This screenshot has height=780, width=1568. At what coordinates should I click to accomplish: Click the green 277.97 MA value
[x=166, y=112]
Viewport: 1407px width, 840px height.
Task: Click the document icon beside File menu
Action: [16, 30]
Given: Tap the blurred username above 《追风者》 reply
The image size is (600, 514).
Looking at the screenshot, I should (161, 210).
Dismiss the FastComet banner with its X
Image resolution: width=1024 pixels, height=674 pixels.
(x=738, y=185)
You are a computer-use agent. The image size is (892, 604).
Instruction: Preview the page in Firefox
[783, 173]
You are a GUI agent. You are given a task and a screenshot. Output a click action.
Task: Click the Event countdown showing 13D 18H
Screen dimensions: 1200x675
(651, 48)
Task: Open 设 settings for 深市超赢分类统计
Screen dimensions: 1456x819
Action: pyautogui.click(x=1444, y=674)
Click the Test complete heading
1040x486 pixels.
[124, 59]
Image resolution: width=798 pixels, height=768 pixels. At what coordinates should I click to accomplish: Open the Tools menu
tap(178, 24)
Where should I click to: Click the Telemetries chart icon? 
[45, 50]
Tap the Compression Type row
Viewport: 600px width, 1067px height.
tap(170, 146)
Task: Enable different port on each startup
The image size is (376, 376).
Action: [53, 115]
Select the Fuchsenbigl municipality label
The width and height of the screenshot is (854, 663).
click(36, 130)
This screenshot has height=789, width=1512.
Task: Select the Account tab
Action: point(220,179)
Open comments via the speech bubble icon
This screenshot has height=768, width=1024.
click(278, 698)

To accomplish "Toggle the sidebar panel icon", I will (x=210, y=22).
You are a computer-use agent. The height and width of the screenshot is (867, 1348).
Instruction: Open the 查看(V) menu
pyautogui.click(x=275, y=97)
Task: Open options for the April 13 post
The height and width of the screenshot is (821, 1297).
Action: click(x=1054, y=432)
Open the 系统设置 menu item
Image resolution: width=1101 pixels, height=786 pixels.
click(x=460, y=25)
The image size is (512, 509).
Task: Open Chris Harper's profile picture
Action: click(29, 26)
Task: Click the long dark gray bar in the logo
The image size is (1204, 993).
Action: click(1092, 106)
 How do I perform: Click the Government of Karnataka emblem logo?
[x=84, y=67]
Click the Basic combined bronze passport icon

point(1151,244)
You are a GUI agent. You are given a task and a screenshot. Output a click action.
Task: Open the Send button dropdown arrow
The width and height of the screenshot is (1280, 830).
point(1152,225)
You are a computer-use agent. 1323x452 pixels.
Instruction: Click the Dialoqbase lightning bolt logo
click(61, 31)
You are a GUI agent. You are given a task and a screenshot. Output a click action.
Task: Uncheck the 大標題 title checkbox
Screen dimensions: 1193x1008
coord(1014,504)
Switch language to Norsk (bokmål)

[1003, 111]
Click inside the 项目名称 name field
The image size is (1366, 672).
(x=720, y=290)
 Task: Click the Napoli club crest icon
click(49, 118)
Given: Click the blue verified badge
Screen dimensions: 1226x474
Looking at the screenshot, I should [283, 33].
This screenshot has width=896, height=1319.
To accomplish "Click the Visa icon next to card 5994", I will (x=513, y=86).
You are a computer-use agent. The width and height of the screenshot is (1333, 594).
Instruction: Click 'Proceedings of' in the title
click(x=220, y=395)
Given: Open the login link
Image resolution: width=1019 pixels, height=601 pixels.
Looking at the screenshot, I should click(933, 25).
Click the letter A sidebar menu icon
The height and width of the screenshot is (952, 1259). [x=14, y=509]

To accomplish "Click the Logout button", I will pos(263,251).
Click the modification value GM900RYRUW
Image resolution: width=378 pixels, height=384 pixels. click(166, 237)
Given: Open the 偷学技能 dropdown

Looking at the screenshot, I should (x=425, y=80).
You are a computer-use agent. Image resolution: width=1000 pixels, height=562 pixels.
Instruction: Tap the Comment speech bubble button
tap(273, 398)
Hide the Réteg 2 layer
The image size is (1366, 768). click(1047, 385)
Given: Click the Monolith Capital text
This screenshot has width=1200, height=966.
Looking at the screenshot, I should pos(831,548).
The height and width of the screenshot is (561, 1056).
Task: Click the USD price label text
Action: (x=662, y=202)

________________

Quote the records above exactly, from the first line through the line containing "Given: Tap the", and nothing more.

- _SOLUTION FOR THIS TASK_
This screenshot has height=780, width=1568. At what coordinates should I click to accomplish: Click the green 277.97 MA value
[x=166, y=112]
Viewport: 1407px width, 840px height.
Task: Click the document icon beside File menu
Action: [16, 30]
Given: Tap the blurred username above 《追风者》 reply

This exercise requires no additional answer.